═════ TRECHO DO DOCUMENTO

Puente Alto é a segunda localidade no Chile com o maior número de casos de covid-19 (1.658), atrás apenas do centro de Santiago (1.873), segundo dados do Ministério da Saúde divulgado em 10 de maio.

A pandemia do novo coronavírus elevou o desemprego no Chile para 8,2% no primeiro trimestre de 2020, seu maior número em uma década. A Comissão Econômica para a América Latina e o Caribe estima que a economia cairá 4% neste ano e que a pobreza pode aumentar para 13,7%.

'Pelo menos me assegura que terei almoço'

Na hora do almoço, uma caminhonete entrega as refeições em casa, adaptando o formato tradicional da "panela comunitária", que costumava reunir os vizinhos em um evento social, algo que o confinamento permite.

Entrega de refeições em Puente Alto
Entrega de refeições em Puente Alto

Guacolda Bueno, mãe de cinco filhos, lamentou o momento difícil que sua família está passando: "Vivíamos com o salário de meu parceiro, que era comerciante, e agora não temos nada, ele não tem onde trabalhar".

══════════

#### [O QUE FAZER]
Escreva a continuação do texto sobre a pandemia em Puente Alto, começando logo depois da última frase apresentada. As linhas a seguir não têm relação com o texto sobre a pandemia em Puente Alto.

═════ DADOS FORNECIDOS

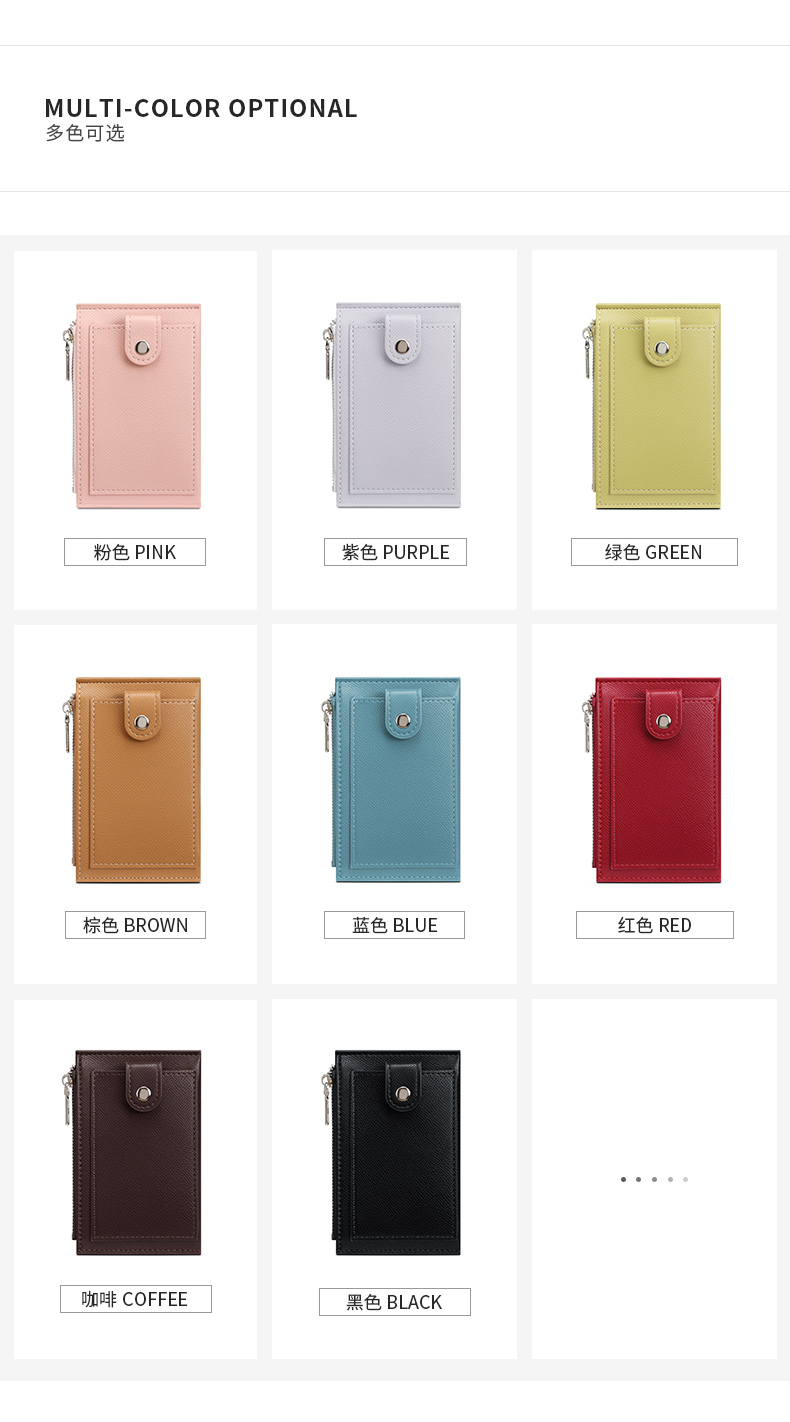Screen dimensions: 790x1422
Task: Choose the green card wallet image
Action: click(x=652, y=406)
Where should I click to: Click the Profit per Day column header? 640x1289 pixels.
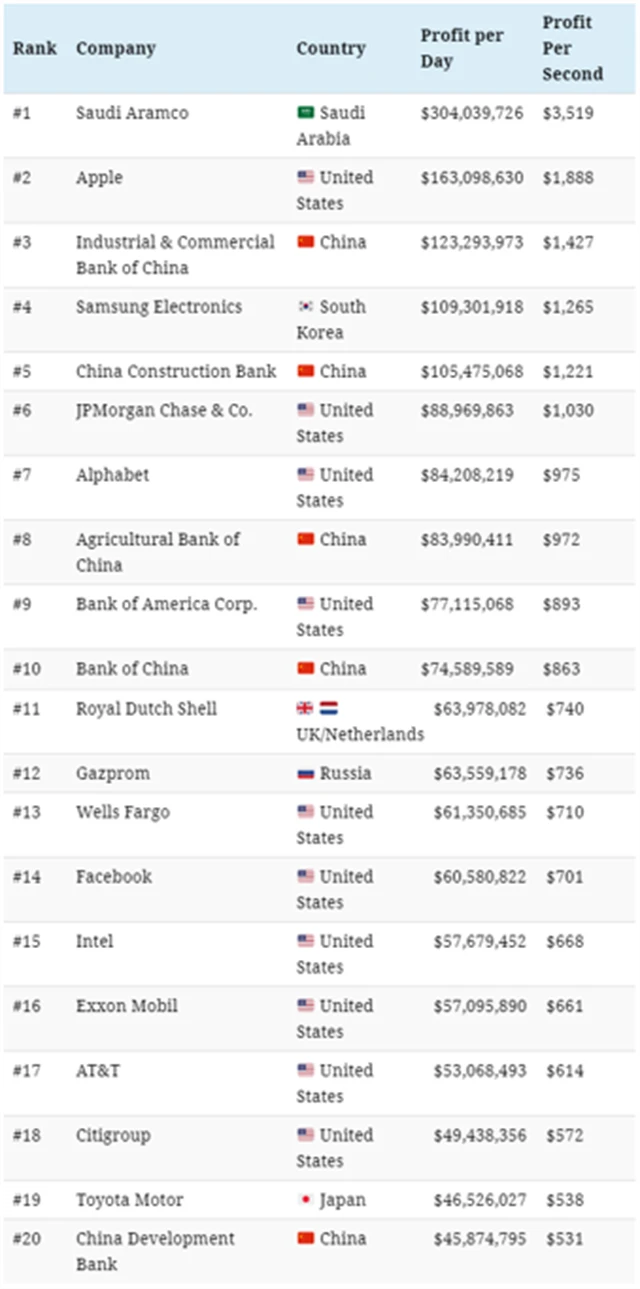[x=461, y=48]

══════════

#### [ESPAÇO DA RESPOSTA]
"A panela comunitária me ajudou muito, então, pelo menos me assegura que terei de almoço", disse ela à Efe da porta de seu prédio, onde recebeu sete porções da refeição.

No bairro de Marta Brunet, Álvaro Muñoz declarou que em outubro passado ele perdeu o emprego de motorista devido aos protestos que abalaram o país e que, desde então, não encontrou mais nada.

"Espero que a quarentena passe para poder sair e procurar alguma coisa, porque não posso continuar assim", lamentou.

Em outras partes de Puente Alto, os moradores se organizaram para que a comida não parasse de entrar nas casas onde "nem o Estado chegou".

"Por causa do terremoto de 2010, fizemos panelas comunitárias por uma semana ou duas, mas agora precisamos de muito mais organização. E isso continuará por muito tempo", disse Alina Sandoval, coordenadora da Assembléia de Organizações Sociais e Políticas da Província de Cordillera, que fornece ajuda para quase mil pessoas todos os dias.

"Nós nos tornamos redes de solidariedade, recebemos de 1 quilo de batata a 10 pacotes de macarrão. Somente as pessoas ajudam as pessoas", acrescentou.

Autogestão, solidariedade e dignidade

Embora as "panelas comunitárias" tenham surgido no Chile após a crise de 1929, foi na década de 1980 que centenas de organizações foram criadas para "enfrentar coletivamente a pobreza", disse o sociólogo Nicolás Angelcos.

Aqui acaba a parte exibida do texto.